La question des caméras de surveillance installées par des acteurs privés a été au centre des débats lors de la séance plénière de l’Assemblée nationale. Le député Fodé Mané a interpellé le ministre de l’Intérieur, Bamba Cissé, sur le cadre légal de ces dispositifs, dans un contexte marqué par l’accroissement des préoccupations sécuritaires et la protection des libertés individuelles.
Respect strict des données personnelles
L’échange a mis en lumière les enjeux liés à la vidéosurveillance privée. La collecte et le traitement d’images identifiables relèvent des données à caractère personnel, régies par la loi n° 2008-12 du 25 janvier 2008 portant protection des données personnelles.
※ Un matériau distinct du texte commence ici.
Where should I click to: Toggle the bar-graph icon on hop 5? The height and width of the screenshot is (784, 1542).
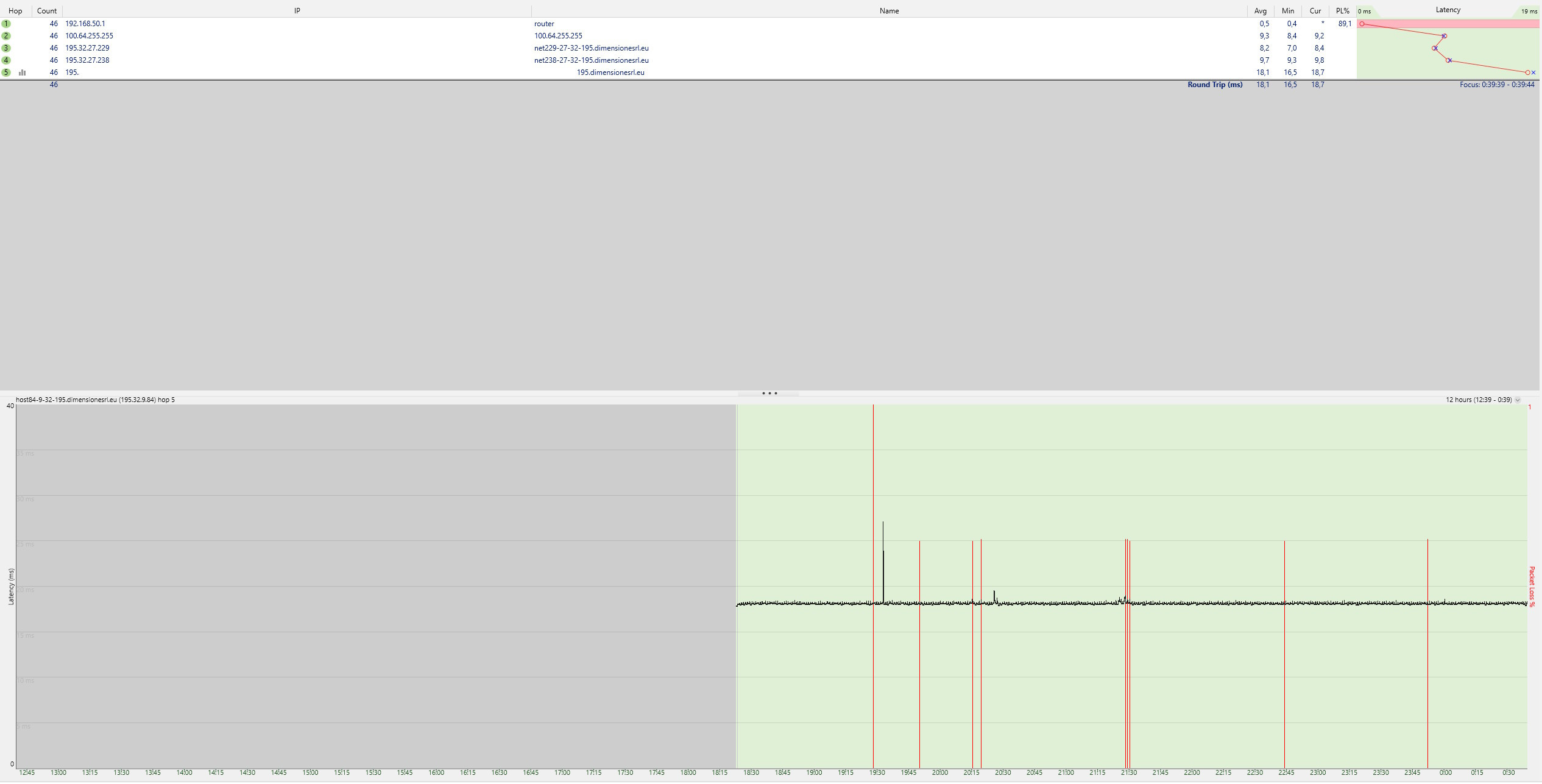click(x=23, y=72)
Le ministre Bamba Cissé a rappelé que tout dispositif doit respecter des principes fondamentaux : finalité précise, proportionnalité des moyens et sécurisation des informations collectées.
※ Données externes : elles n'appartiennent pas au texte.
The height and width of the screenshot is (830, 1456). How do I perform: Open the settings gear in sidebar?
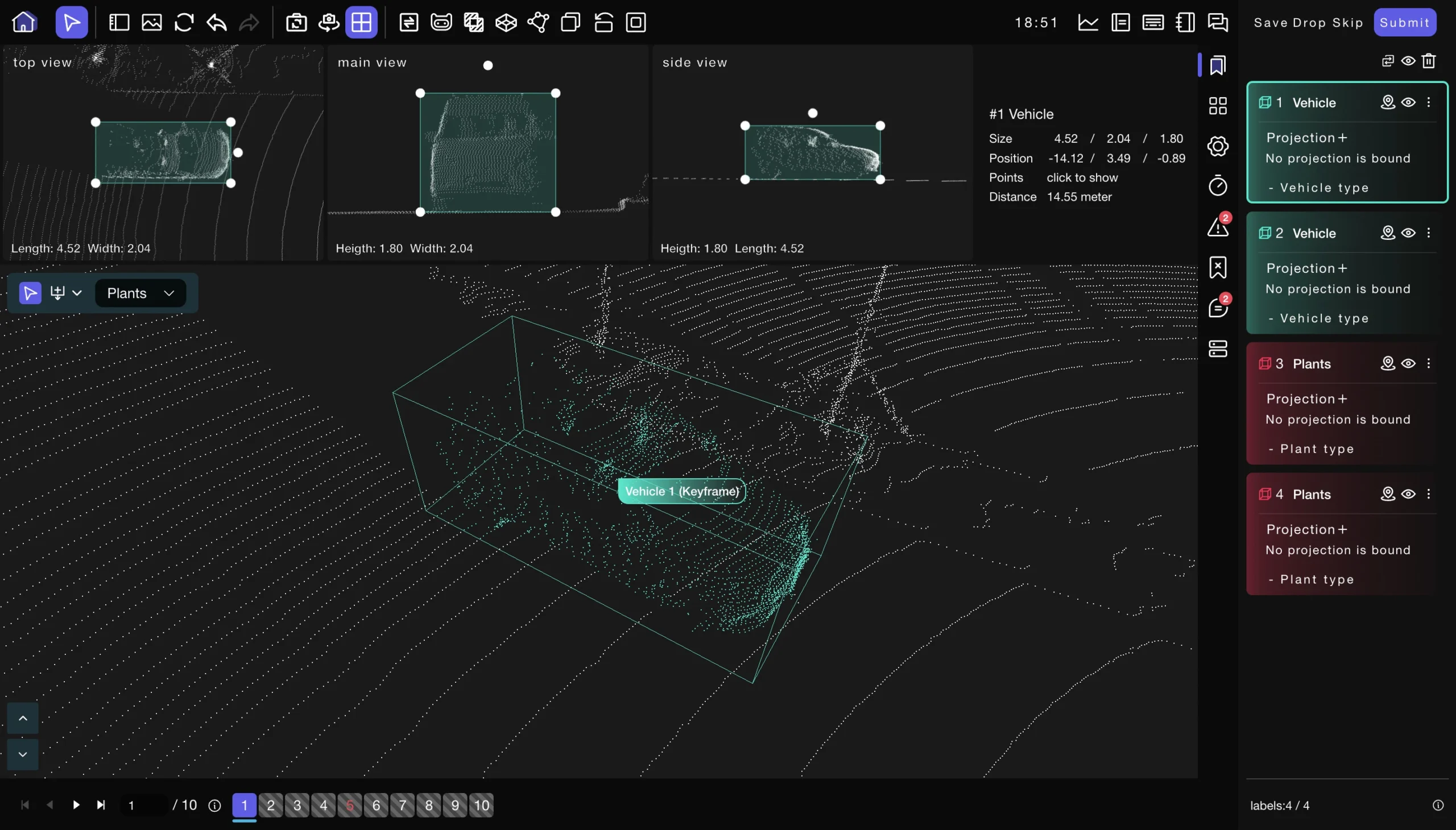click(x=1218, y=146)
Rôle central de la Commission de Protection des Données Personnelles
L’installation de caméras privées ne peut se faire en dehors du contrôle de la Commission de Protection des Données Personnelles (CDP), autorité administrative indépendante chargée de réguler les traitements, de délivrer les autorisations et de veiller au respect des droits des citoyens, notamment en matière de vie privée.